ASSIGNMENT:
Nothing but the lines from the one containing "Click the save notebook icon" through the end of the entries below should appear in your answer, transcribed exactly; please drop the pictures.

***** RECORDS FOR THE TASK *****

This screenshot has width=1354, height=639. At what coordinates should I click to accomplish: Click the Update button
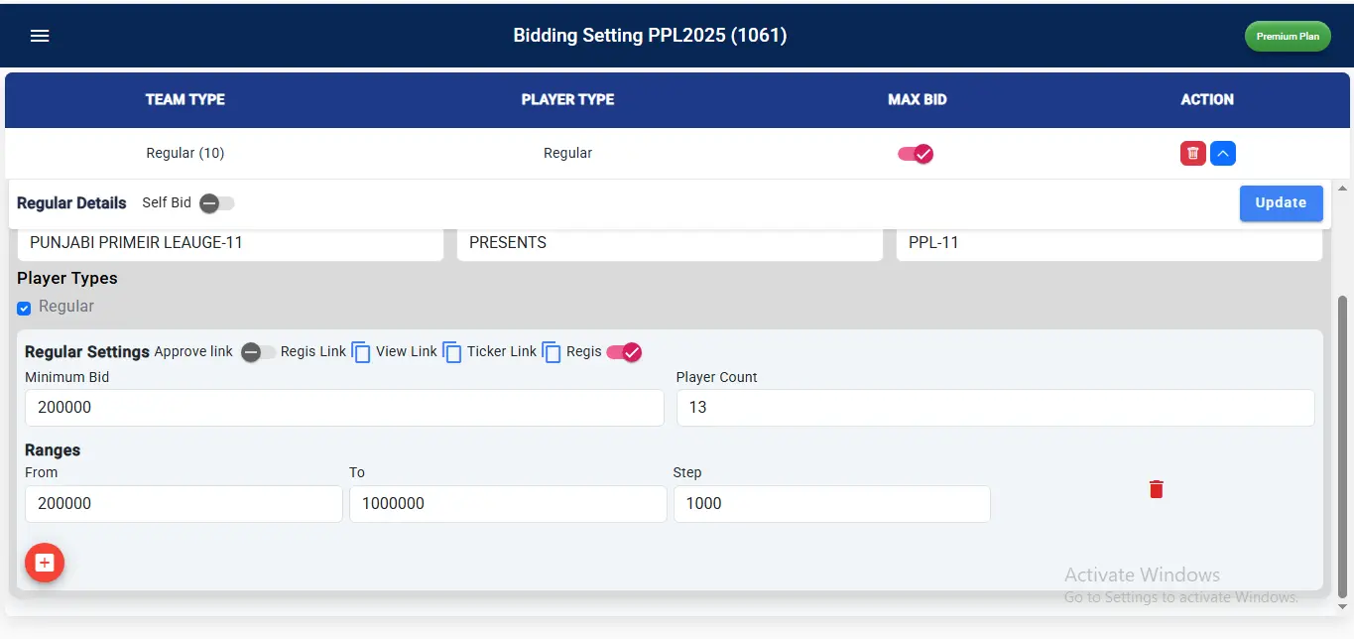point(1281,203)
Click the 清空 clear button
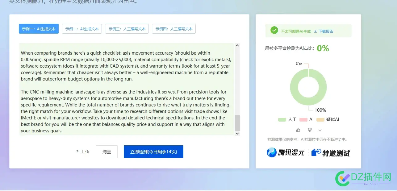This screenshot has width=397, height=191. click(x=107, y=152)
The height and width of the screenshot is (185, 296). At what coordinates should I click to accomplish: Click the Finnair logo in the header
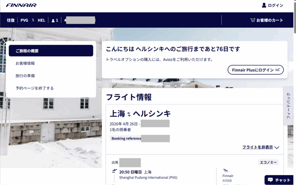(x=21, y=5)
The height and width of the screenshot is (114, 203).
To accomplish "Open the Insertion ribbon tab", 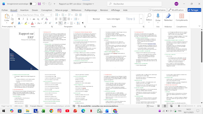I will pyautogui.click(x=24, y=10).
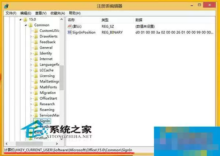Click the tree vertical scrollbar thumb
This screenshot has width=220, height=156.
62,78
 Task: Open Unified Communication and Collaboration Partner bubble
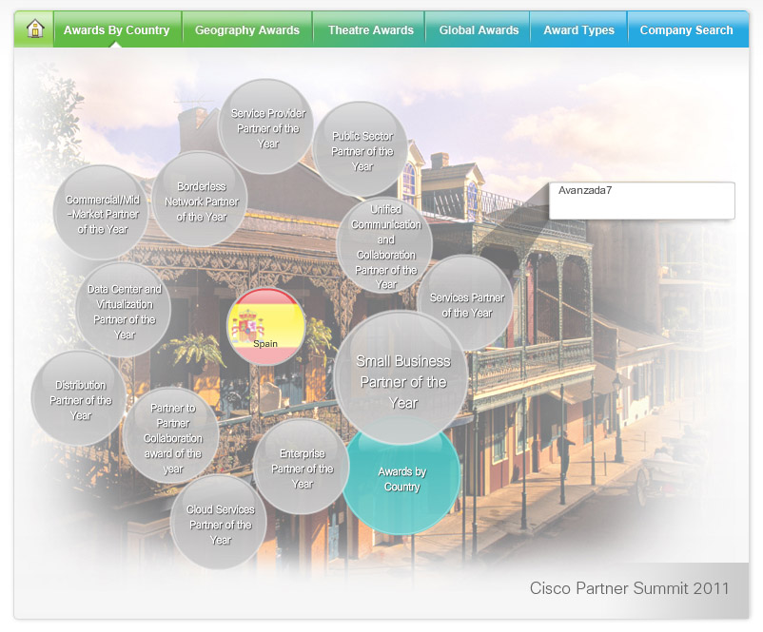(385, 247)
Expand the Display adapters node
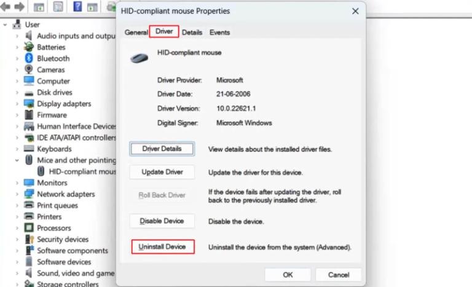Image resolution: width=472 pixels, height=287 pixels. pos(17,104)
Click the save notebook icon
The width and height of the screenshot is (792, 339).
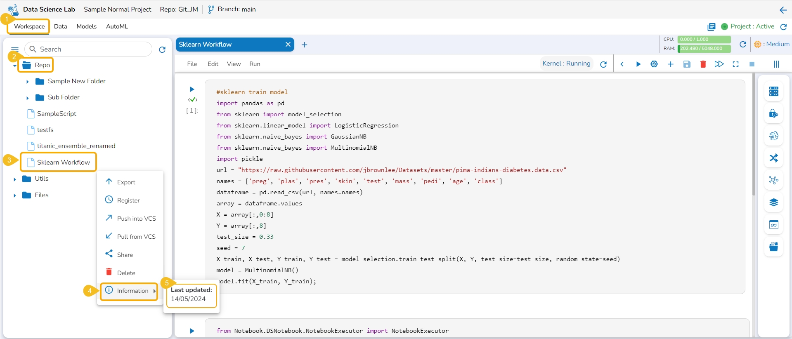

*****

ANSWER TO THIS PROBLEM:
Click the save notebook icon
The width and height of the screenshot is (792, 339).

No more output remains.